僕が着替えやら保存食やらを詰め込んでいると、背後から師匠に話しかけられた。
「おい、ちょっといいか」
「僕ですか?」
師匠が手招きしている。僕はルルに荷造りの続きを任せ、師匠のいる部屋へと入った。師匠は椅子に掛け、目の前の卓に木製の小箱を置いていた。
「なんですか?」
「ああ、お前が王都についていくなら、念のため伝えておいたほうがよいと思ってな」
師匠は小箱の蓋を開けると、中から紙の束を取り出した。かなりの量がある。
「それは?」
「ルルが両親に宛てて書いた手紙だ」
「なんで、それがここにあるんです?」
「これはな、すべて受け取り拒否で返ってきたものだ。ルルが出したもののうち、ほとんどがここにある」
「受け取り拒否……」
確か、ルルが話してくれたな。地方の魔法学院を辞めると言って以降、手紙を出しても返事がくることはなくなったと。つまり突き返されたことはルルには伝えていないわけか。
「ルルがワシの下で修業をするに至った経緯は聞いているのだったな?」
「ええ、簡単にですけど。確か、学院では魔籠の専攻が無かったからだとか」
「そうだ。知っての通り、あいつは生まれつき魔力をほとんど持たん。故に魔法使いを志す一般的な道筋を辿ることはまず不可能だった。だが、決して勉強を怠けていたわけではない。実践は積めない分、儀式の知識や理論を深く学んだ。少しでも親の期待に応えようという意思は感じられたよ」
ルルにとっての原動力がそこだ。親の期待に応えて魔法の道に進み、家に帰ること。僕は森の中でのルルの必死さを思い出した。
「だからこそ、師匠は魔籠の道をルルに教えようと思ったんですよね」
「そうだな。ワシがルルの魔法学院に臨時講師として招かれたとき、あいつはすでに失意の底にあった。どうしても、どれだけやっても、魔法が使えない。万策尽きて魔法学院を辞めたいと声を上げたら、ついに親から見限られたとな」
「魔法使いを志さないなら、娘ではない……でしたっけ」
酷い話だ。生まれつきどうにもならないのに、それが分かっていても努力をつづけたルルの根性は相当なもの……いや、そうするほか道が無かったという方が正しいのかもしれない。

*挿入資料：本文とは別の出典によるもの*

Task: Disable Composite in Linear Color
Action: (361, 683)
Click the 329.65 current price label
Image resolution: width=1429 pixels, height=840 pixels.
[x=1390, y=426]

「そうだ。相談を受けたワシは、ルルの天性の才と、積み重ねた知識によって魔籠の道を開くことができると考え、勧めた。これならば魔力がなくとも魔法の道を志すことができるだろうとな。そうしたら、あいつは本当に喜んでな。これで家に帰れる、と」
そう言うと、師匠の顔が少しだけ綻んだように見えた。ルルが喜んでいるところは見ていて嬉しくなる。僕も同じだから、師匠の気持ちはよくわかった。

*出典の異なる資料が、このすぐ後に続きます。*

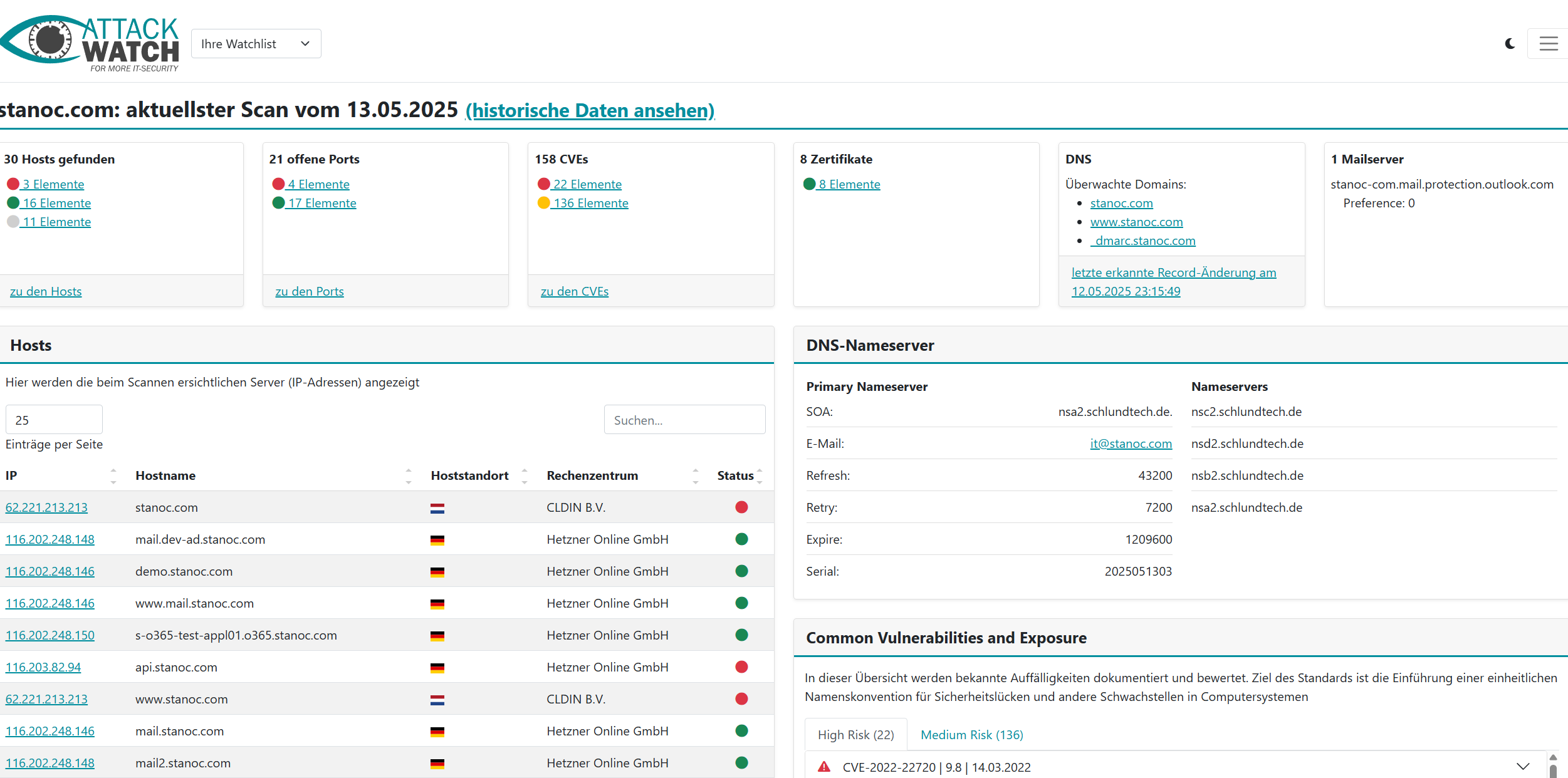Click the Netherlands flag in the stanoc.com row
The height and width of the screenshot is (778, 1568).
437,508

「学院では専門の教育を受けられない。ワシは学院を辞めたルルを引き取り、知りえる全てを教えていった。ルルは貪欲に知識を吸収し、その才能を見事に発揮したよ。魔籠の道が開けたことに確信を持ったルルは、さっそく両親に手紙を書いた。だが――」
師匠は手元の手紙の束に目を落とした。
「ルルの両親はな、おそらくルルに魔法使いになってほしいわけではない。王立魔法学院に入ってほしいだけだ。魔籠では道は開けん」
「そんな。じゃあ、ルルの努力は無駄なんですか?」
「無駄とは言わん。ルルの将来にとって必ず有益なものとなるだろう。だが、両親に認められて家に戻るということに関して、これは助けにならん」
「王立魔法学院って、そんなにしてまで入らないといけないものなんですか?」
「嘆かわしいことだがな、一部の奴らにとってはそうなんだ。ルルの両親もその類だったということだろう」
エリート校のステータスみたいなものが目的なのだろうか。それは子供と天秤にかけられるような価値のあるものなのか。
「あの、このことってルルには……」
「伝えるかはお前に任せる。ワシはどうしても言えんかった」
そう言って、師匠は少し顔を伏せた。
意外だ。こういったことにはきっぱりと方針を出しそうな人なのに。
「お前、いま意外だと思っただろう」
「ええ、まあ……」
「我ながら情けないと思う。だが、あいつの頑張る姿を見ていると、どうしてもな」
「師匠にもそういうところあるんですね。もっとドライだと思ってました」
「ワシを何だと思っておる」
「すみません」
「あいつはああ見えて聡いところがあるから、とっくに気づいているのかもしれんがな。とにかく、ルルのことは、お前に託す」
そう言って、師匠は手紙の束を入れた小箱を僕へと差し出した。僕は黙ってそれを受け取る。
「王都に着いた後、ルルにとっては悲しい現実が待っているかもしれん。その時はお前が支えになってやれ」
「はい……」
僕がルルの元へ戻ると、既に荷造りを終えたルルは机に向かって何か書き物をしていた。
「何してるの?」
「あっ、おじさま。手紙を書いてるんです! 一人前になったよっていうことと、もうすぐ帰るからねっていう報告ですよ。まあ、手紙とわたしたちどっちが先に着くかなってくらいだと思いますけどね」
「そっか」
ほんの少し前に見た手紙の束が思い浮かんだ。
「読んでもらえるかなあ。わかんないですけど、いきなり帰るとびっくりさせちゃうかもしれないので、一応書いておきます」
そう言って手紙を書くルルはとても楽しそうだ。何も知らなければ微笑ましく見ていられたと思うが、今の僕には難しい。
伝えるかどうかは僕に任せるって……この顔を見て、言えるわけないだろ。
師匠もなかなかズルい逃げ方をしたものだ。もちろん付いていくからには責任を持つつもりではあるが。
ルルのそばにいると複雑な心境が伝わってしまいそうだったので、僕は部屋を出た。